■ **TASK ITEM**: From the line containing "This screenshot has width=508, height=286." down to the final line of the entries below, return each line exactly and drop the pictures.

■ **PROVIDED MATERIAL**:
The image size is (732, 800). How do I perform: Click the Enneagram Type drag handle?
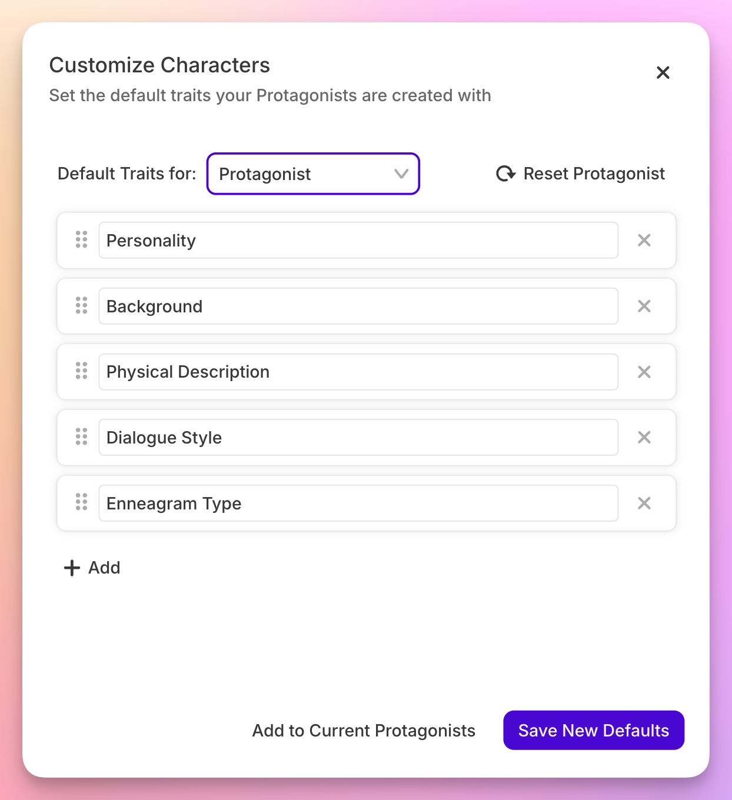81,502
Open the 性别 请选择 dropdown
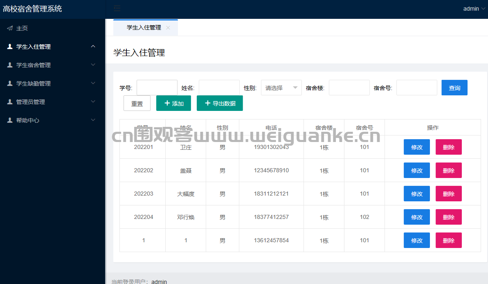488x284 pixels. [281, 88]
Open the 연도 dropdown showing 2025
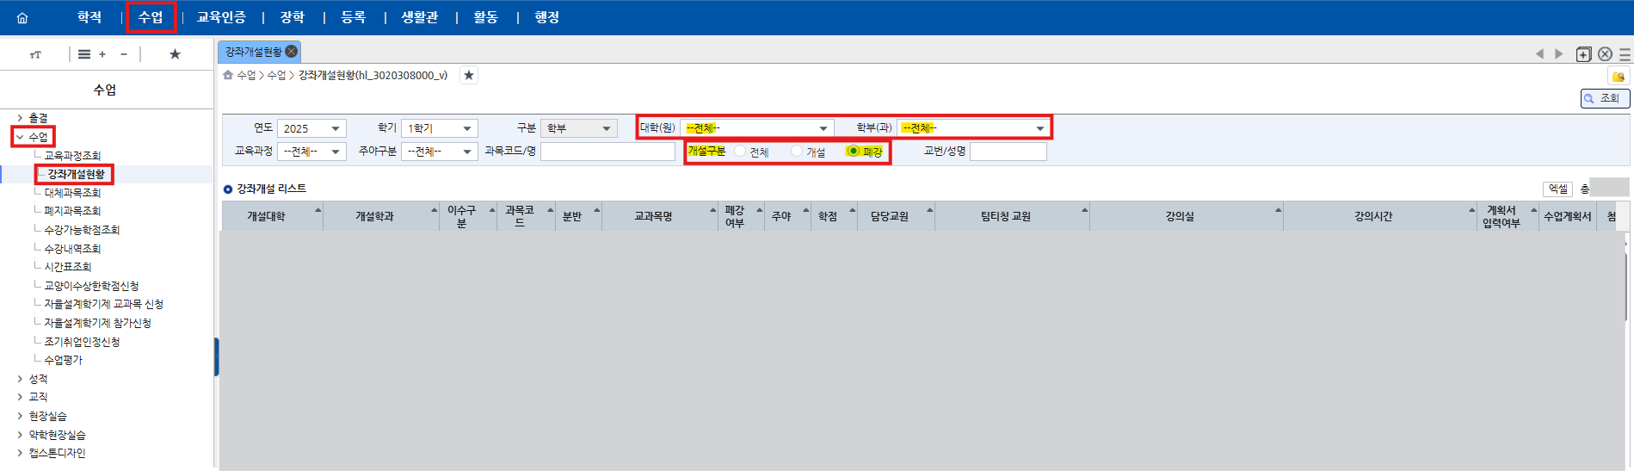This screenshot has height=471, width=1634. 311,128
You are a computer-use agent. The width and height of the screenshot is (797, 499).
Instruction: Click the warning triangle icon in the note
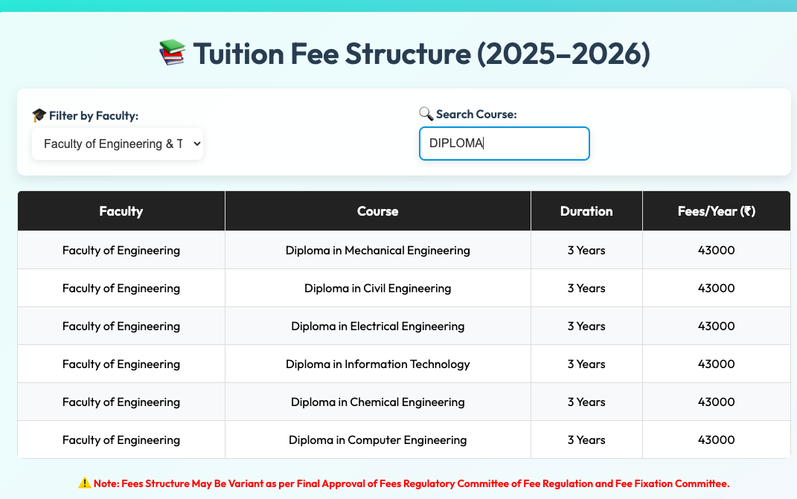(84, 483)
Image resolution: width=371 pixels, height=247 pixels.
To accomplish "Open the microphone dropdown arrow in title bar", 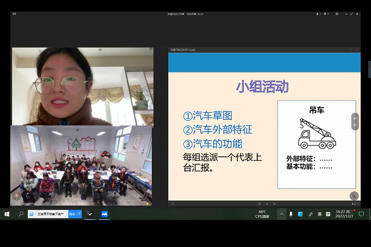I will pos(320,14).
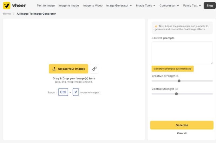
Task: Open the Image Tools dropdown menu
Action: 146,5
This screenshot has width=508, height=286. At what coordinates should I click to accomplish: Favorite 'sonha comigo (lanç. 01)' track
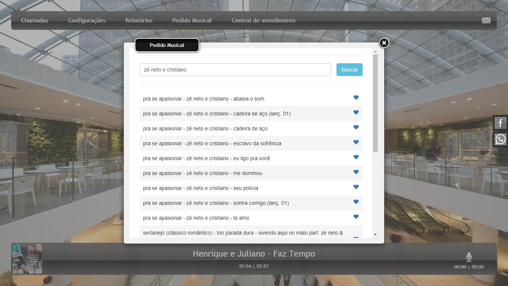click(x=356, y=202)
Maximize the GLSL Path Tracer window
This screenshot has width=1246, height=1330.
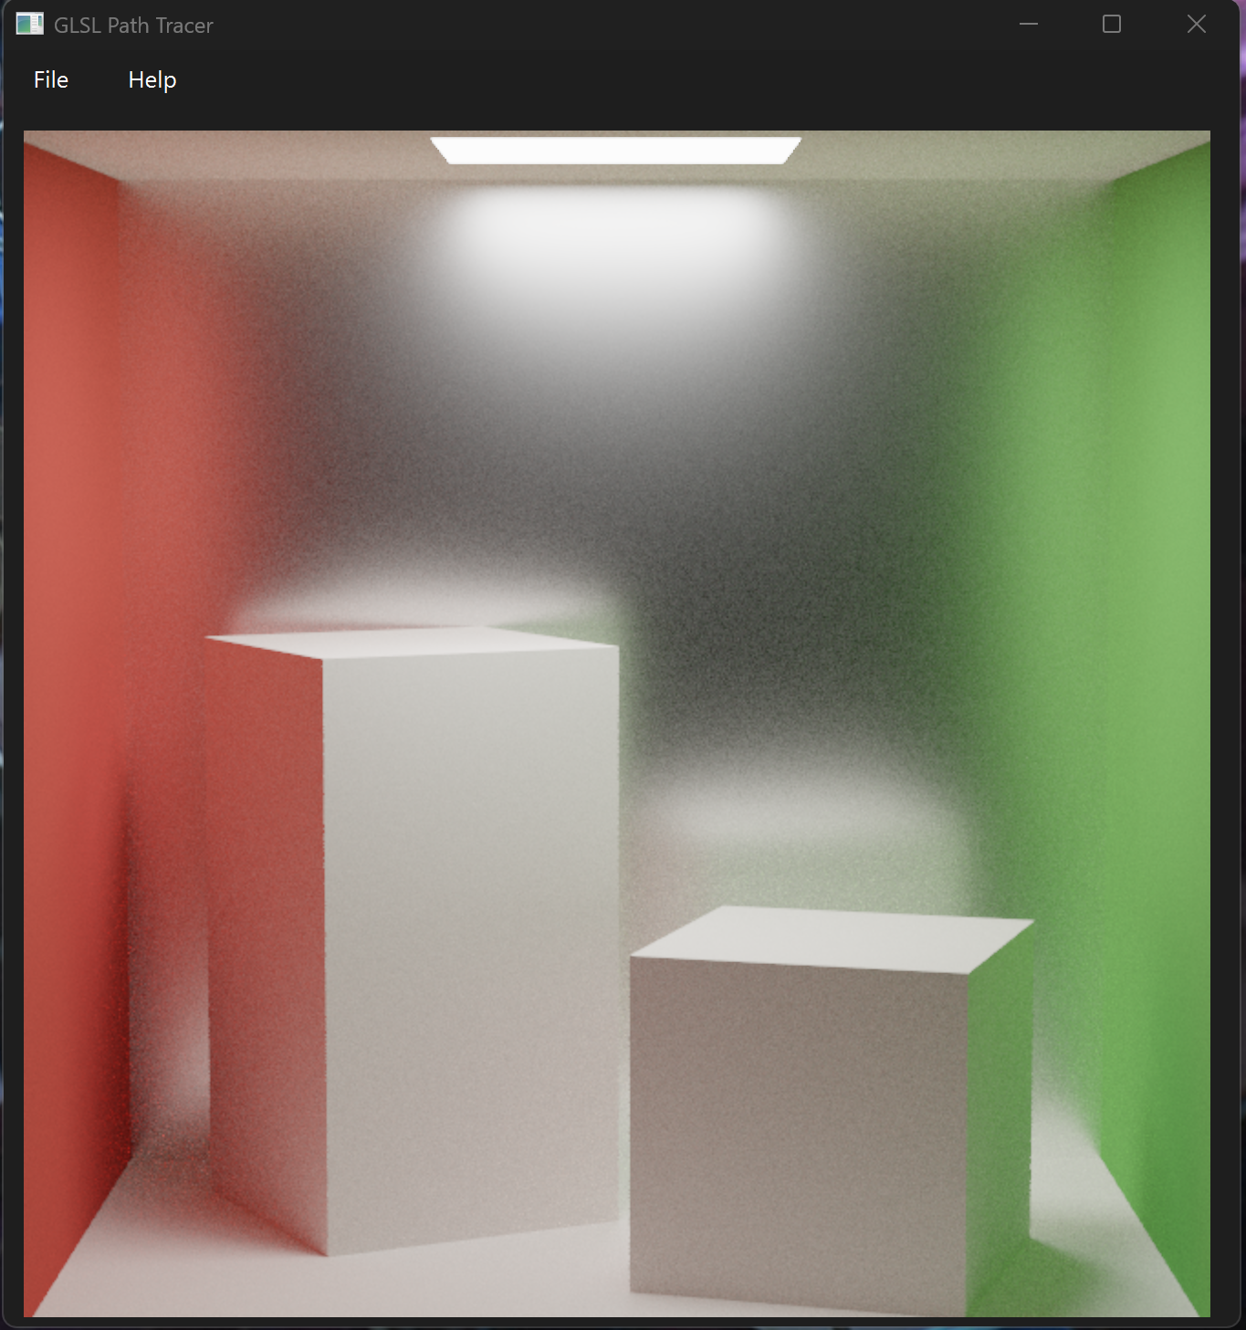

■ **COMPLETED TASK**:
This screenshot has width=508, height=286. At what coordinates should I click to accomplish: Favorite 'sonha comigo (lanç. 01)' track
click(x=356, y=202)
Maximize the GLSL Path Tracer window
This screenshot has width=1246, height=1330.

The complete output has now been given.